Item coordinate data:
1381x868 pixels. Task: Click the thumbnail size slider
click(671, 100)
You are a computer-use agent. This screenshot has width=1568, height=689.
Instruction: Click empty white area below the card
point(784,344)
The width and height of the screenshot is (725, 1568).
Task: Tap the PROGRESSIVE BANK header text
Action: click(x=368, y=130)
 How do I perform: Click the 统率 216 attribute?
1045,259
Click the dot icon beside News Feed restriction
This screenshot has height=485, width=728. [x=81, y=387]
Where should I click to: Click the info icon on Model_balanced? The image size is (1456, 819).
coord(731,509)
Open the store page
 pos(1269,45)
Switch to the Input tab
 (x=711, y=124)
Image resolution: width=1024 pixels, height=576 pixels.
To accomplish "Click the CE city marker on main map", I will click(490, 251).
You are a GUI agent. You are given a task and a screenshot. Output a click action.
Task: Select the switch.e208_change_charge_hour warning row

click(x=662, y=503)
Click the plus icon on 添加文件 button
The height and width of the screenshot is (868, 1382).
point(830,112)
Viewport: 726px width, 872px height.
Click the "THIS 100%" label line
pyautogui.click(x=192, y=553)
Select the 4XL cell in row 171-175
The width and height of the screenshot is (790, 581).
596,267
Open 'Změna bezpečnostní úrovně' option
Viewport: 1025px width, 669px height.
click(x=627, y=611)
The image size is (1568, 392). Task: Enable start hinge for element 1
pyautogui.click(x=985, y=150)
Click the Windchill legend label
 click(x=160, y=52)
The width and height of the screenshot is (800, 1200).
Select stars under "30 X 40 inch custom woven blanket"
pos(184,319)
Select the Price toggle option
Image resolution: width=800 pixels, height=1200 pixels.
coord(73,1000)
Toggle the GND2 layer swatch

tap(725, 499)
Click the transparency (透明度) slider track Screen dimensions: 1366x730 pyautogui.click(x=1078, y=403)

* [WHAT THE TASK REQUIRES]: Replace "thumbnail" with "preview" and write out the lines again unchanged otherwise, beginning at the first line and stopping after the line that contains "coord(73,1000)".

* [SOLUTION FOR THIS PROBLEM]:
1381x868 pixels. Task: Click the preview size slider
click(671, 100)
You are a computer-use agent. This screenshot has width=1568, height=689.
Instruction: Click empty white area below the card
point(784,344)
The width and height of the screenshot is (725, 1568).
Task: Tap the PROGRESSIVE BANK header text
Action: click(x=368, y=130)
 How do I perform: Click the 统率 216 attribute?
1045,259
Click the dot icon beside News Feed restriction
This screenshot has height=485, width=728. [x=81, y=387]
Where should I click to: Click the info icon on Model_balanced? The image size is (1456, 819).
coord(731,509)
Open the store page
 pos(1269,45)
Switch to the Input tab
 (x=711, y=124)
Image resolution: width=1024 pixels, height=576 pixels.
To accomplish "Click the CE city marker on main map", I will click(490, 251).
You are a GUI agent. You are given a task and a screenshot. Output a click action.
Task: Select the switch.e208_change_charge_hour warning row

click(x=662, y=503)
Click the plus icon on 添加文件 button
The height and width of the screenshot is (868, 1382).
point(830,112)
Viewport: 726px width, 872px height.
Click the "THIS 100%" label line
pyautogui.click(x=192, y=553)
Select the 4XL cell in row 171-175
The width and height of the screenshot is (790, 581).
596,267
Open 'Změna bezpečnostní úrovně' option
Viewport: 1025px width, 669px height.
click(x=627, y=611)
The image size is (1568, 392). Task: Enable start hinge for element 1
pyautogui.click(x=985, y=150)
Click the Windchill legend label
 click(x=160, y=52)
The width and height of the screenshot is (800, 1200).
Select stars under "30 X 40 inch custom woven blanket"
pos(184,319)
Select the Price toggle option
Image resolution: width=800 pixels, height=1200 pixels.
coord(73,1000)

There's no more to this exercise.